### Petit exercice 1
D'après l'entretien sur Lotus, dites pour chaque affirmation si elle est juste (oui ou non), en citant les mots du texte qui tranchent : (a) le projet a failli s'appeler Immersion 2 ; (b) l'artiste a rencontré Swimthedog en Alsace ; (c) l'artiste pense qu'il est obligatoire d'avoir des visuels travaillés.
### Petit exercice 2
Relevez tous les noms de pays, de régions et de villes qui figurent dans l'entretien sur Lotus.
### Petit exercice 3
Écrivez la suite de l'entretien sur Lotus, après la dernière réponse de l'artiste.

### Extrait
════

Et le nom Lotus, d’où vient-il ?
Il vient de ma tête. De base, on cherchait un nom pour le projet, on voulait mettre Immersion 2 mais on s’est dit qu’il fallait laisser le passé dans le passé. Lotus ça correspondait bien à ma situation : je suis toujours en train d’essayer de sortir de la merde, de la galère. Le lotus est une fleur qui pousse dans la boue et c’est un peu un signe d’espoir.
On découvre une ambiance particulière qui se dégage de cet EP, avec des visuels très travaillés et une grande cohérence. Tu avais cette ambition dès le début du projet ?
Bien sûr ! Dès le début, on avait déjà une vision. Il fallait déjà se différencier de ce qui se faisait dans le rap français. Et puis avant ça, déjà en Alsace, j’avais analysé là où je voulais aller. Je suis venu à Paris et j’ai rencontré Swimthedog (ndlr : son manager et réalisateur des clips) qui a complété cette vision avec son talent.
On a l’impression justement que tu t’inscris dans une nouvelle génération de rappeurs qui accorde de plus en plus d’importance aux visuels, à développer un univers autour des projets. C’est quelque chose que l’on voit beaucoup aux États-Unis avec par exemple Travis Scott, Asap Rocky, etc… Mais ça reste assez rare en France. Est-ce que tu penses que c’est quelque chose d’obligatoire aujourd’hui d’avoir, en plus de la musique, un univers, des visuels travaillés ?
Ce n’est pas obligatoire mais c’est important ! Après ça dépend ce que tu veux faire. Pour moi, c’est important de développer la musique et l’image parce que ça va ensemble, tu vois ce que je veux dire. Il y a certains rappeurs qui vont faire un clip en bas du bloc, et ça leur convient. Mais moi, pour le style de musique que je fais… Tu vois, il y a les paroles mais il y a les images aussi qui peuvent te donner une émotion.

════

### Lignes de données
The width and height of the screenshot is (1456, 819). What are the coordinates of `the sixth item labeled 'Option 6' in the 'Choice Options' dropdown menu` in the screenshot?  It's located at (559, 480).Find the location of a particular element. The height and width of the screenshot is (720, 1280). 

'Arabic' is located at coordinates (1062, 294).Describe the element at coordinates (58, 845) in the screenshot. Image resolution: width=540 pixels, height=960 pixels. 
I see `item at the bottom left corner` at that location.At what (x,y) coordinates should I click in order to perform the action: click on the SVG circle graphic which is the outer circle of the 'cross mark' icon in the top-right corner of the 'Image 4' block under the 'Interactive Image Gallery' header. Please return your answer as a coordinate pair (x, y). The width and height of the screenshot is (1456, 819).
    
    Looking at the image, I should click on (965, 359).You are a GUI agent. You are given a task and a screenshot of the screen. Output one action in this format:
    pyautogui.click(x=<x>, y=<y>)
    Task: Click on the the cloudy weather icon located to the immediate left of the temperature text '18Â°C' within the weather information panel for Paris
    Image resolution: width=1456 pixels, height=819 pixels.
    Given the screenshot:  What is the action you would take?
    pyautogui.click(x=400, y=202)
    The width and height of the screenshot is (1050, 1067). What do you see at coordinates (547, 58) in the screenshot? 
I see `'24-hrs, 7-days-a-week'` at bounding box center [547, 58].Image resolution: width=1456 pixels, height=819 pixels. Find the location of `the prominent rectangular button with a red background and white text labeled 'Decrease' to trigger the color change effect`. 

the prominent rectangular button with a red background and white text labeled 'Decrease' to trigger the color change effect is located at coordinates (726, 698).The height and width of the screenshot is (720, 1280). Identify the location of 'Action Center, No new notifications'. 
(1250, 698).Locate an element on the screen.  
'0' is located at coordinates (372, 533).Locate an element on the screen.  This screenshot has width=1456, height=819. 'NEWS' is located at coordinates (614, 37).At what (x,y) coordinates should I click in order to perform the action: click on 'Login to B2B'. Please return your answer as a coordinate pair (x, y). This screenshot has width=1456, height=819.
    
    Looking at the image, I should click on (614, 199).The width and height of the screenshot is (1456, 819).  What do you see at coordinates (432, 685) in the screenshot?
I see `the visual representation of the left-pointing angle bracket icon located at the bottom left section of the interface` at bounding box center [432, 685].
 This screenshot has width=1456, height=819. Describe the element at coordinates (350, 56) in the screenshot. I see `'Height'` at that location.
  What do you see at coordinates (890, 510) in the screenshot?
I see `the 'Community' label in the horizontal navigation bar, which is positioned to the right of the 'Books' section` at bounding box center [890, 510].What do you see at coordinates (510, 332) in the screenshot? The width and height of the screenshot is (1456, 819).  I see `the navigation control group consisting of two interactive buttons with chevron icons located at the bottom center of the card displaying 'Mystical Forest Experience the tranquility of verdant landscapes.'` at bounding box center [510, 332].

════

### Réponse écrite 1
(a) Oui : « on voulait mettre Immersion 2 mais on s’est dit qu’il fallait laisser le passé dans le passé »
(b) Non : « Je suis venu à Paris et j’ai rencontré Swimthedog »
(c) Non : « Ce n’est pas obligatoire mais c’est important ! »

### Réponse écrite 2
États-Unis, France, Alsace, Paris

### Réponse écrite 3
Et justement les influences américaines que je viens de citer, elles te parlent ?
Travis Scott, Kid Cudi … Bien sûr ! Totalement ! Ce sont des artistes qui ont un univers et une identité propres. C’est ça qui m’intéresse aussi. Ils font un peu du divertissement. Et c’est un peu là-dedans que je veux me diriger.
Je vais citer les producteurs qui sont crédités sur cet EP : Cova, Wise, Rayo, Raspo, Larbi, Sketchmyname, Yusei, Scarbxy, Palaze, … Racontes nous un peu comment tu les as rencontré et ce qu'ils ont apporté dans la conception de cet EP.
Alors, Wise est un pote d’Alsace. J'ai rencontré Cova à Paris. Comme Scarbxy. Ce sont trois potes vraiment proches qui habitent avec moi. Et j'ai rencontré Rayo via Swimthedog, qui a fait la prod de "XO". Le reste, c’est grâce à Internet... Je me suis entouré de proches. C’est le plus important. Si on a une équipe alors autant qu’on travaille avec ce qu’on a, pour proposer des choses aux gens plutôt que prendre à gauche, à droite.
Au-delà des prods, Wise a eu l’idée des transitions. Et puis après ils m’ont conseillé un peu sur la direction. Ce sont des avis, de bons avis.
Tu as dit t’être entouré de proches. La loyauté, c’est d’ailleurs un thème que tu abordes dans les textes de cet EP…
C’est important ! Tu ne trouves pas ? C’est important de pouvoir faire confiance aux gens avec qui tu marches. Dans tout : dans l’amour, dans l’amitié, etc. C’est la base d’une relation saine.
Tu es aussi très nostalgique dans les 7 titres de cet EP. Nostalgique de Colmar ?
Sur toute mon enfance en vrai. J’ai l’impression que quand j’étais petit, je n’ai pas trop capté… Je n’ai pas trop capté les moments décisifs… Les bons moments dans ma vie. Et du coup je suis souvent nostalgique, je repense à des trucs que j’aurais vécu un peu plus. Je ne sais pas comment t’expliquer… Sur le moment, je n’ai pas compris que c’était important. Je ne profitais pas assez quand j’étais petit. J’ai l’impression de ne pas trop avoir profité de cette jeunesse. Et puis Colmar, l’Alsace et tout, j’ai bougé à Paris donc il y a plein de trucs qui sont restés là-bas, tu vois.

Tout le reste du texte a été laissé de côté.